AuDHD: Strenghts, Stress, Regulation and Growth
Understanding AuDHD
This model is a way of making sense of what it can feel like to be both, autistic and ADHD — often experienced as having two different sets of needs living in the same nervous system at the same time.
At the centre is the core AuDHD tension. One part of you needs predictability: structure, consistency, sensory stability, time to process, room for depth. Another part needs stimulation: novelty, movement, variety, challenge, momentum. Both of these needs are real and valid. Neither is the "good" one and neither is the "problem." The difficulty isn't that you have these needs — it's what happens when one or both go unmet for too long.
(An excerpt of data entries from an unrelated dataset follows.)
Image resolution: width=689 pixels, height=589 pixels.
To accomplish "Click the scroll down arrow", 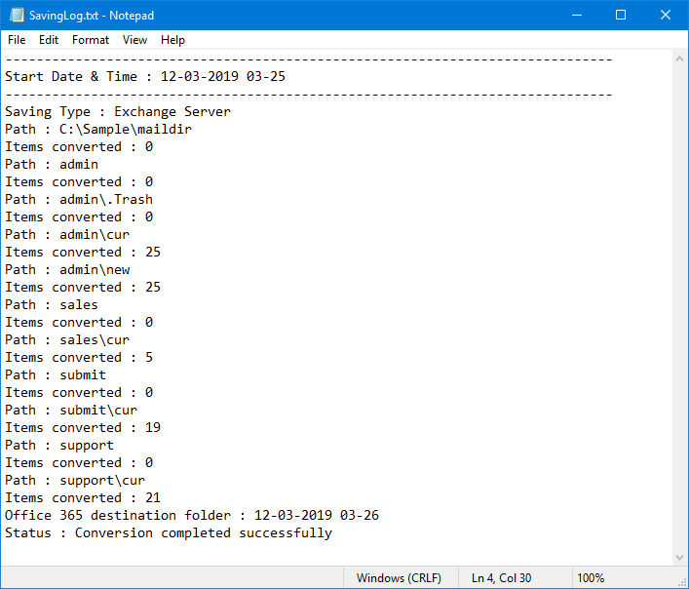I will click(679, 557).
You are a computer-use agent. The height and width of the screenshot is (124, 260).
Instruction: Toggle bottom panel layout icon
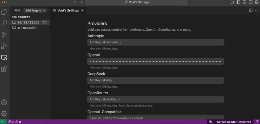(x=244, y=2)
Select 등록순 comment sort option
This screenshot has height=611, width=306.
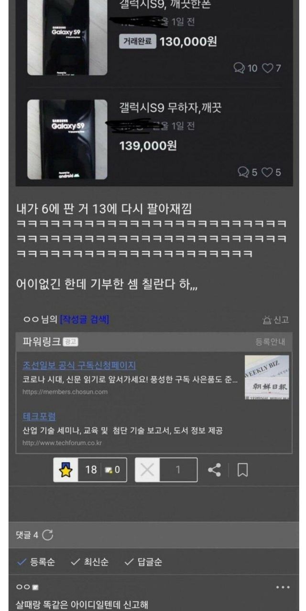click(36, 562)
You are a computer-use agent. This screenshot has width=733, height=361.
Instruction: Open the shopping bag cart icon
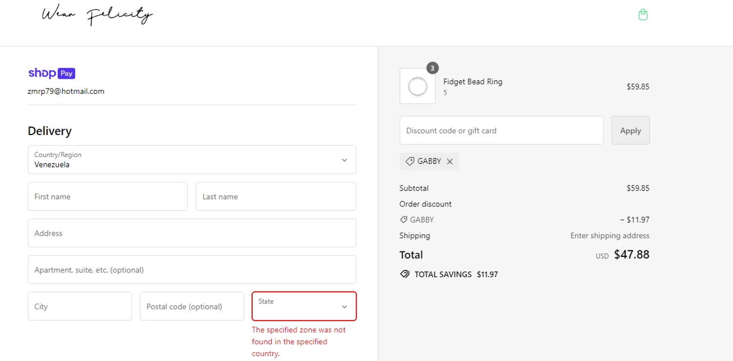point(643,15)
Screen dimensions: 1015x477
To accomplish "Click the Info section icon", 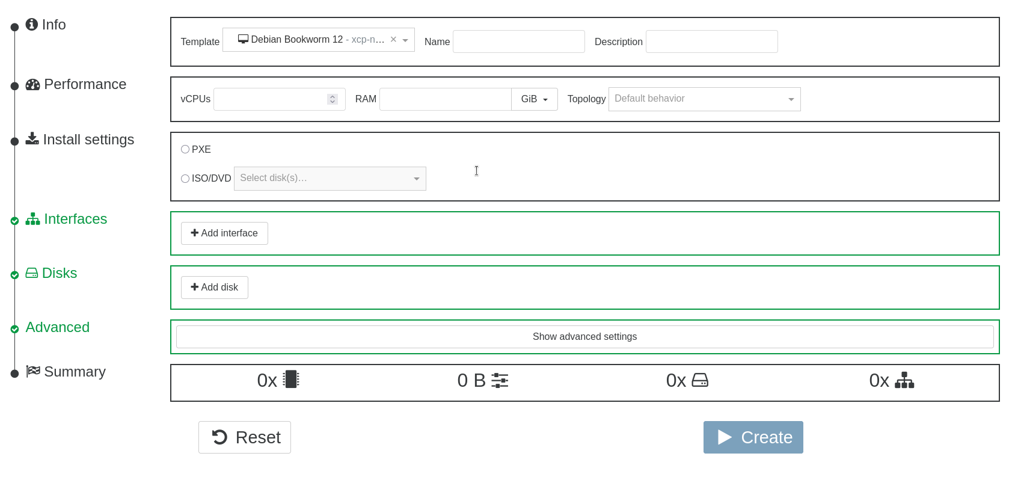I will click(32, 25).
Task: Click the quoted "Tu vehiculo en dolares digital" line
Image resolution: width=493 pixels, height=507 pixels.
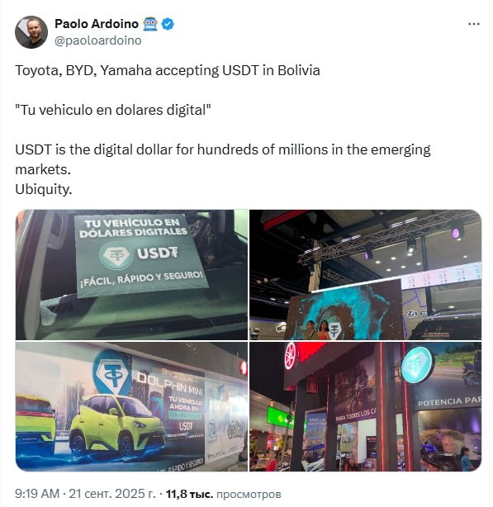Action: [113, 110]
When the environment asks for rigid compliance or constant flexibility, those needs get squeezed. You can end up swinging between the two — exhausted but wired, over-stimulated but bored, craving quiet and then bored by it. Under stress, this often shows up as predictability-seeking (needing certainty, struggling to shift plans, sensory sensitivity ramping up) and stimulation-seeking (restlessness, impulsivity, intense focus that tips into derailment). These aren't character flaws. They're a regulatory system doing its best to cope with demands pulling in opposite directions.
If that strain continues — alongside things like masking, social effort, sensory overload and chronic adaptation — it can lead to AuDHD burnout, where both regulatory systems deplete at once. That's why this kind of burnout can feel so total: it isn't one system running low, it's two.
The understanding of regulatory needs points the way out. Recovery comes from resource restoration, low-demand predictable support, real rest and self-compassion. And longer-term, sustainable growth comes not from "fixing" yourself but from self-designed regulation — understanding your own needs, balancing predictability and novelty in a way that fits you, repairing after overload, and accepting that your capacity changes day to day. Environment fit matters enormously here: a good fit leads to better regulation, a poor fit to more stress. So much of this is contextual, not just internal.
The strengths sit at the heart of all this too — pattern recognition, deep focus, creativity, curiosity, loyalty, authenticity, justice orientation. These aren't a separate "positive" to balance out the hard parts. They come from the very same neurotypes. Both are true at once.
The model describes common regulatory tendencies, not fixed traits — patterns vary a lot between individuals. The explanation draws on regulatory theory, lived experience and clinical observation.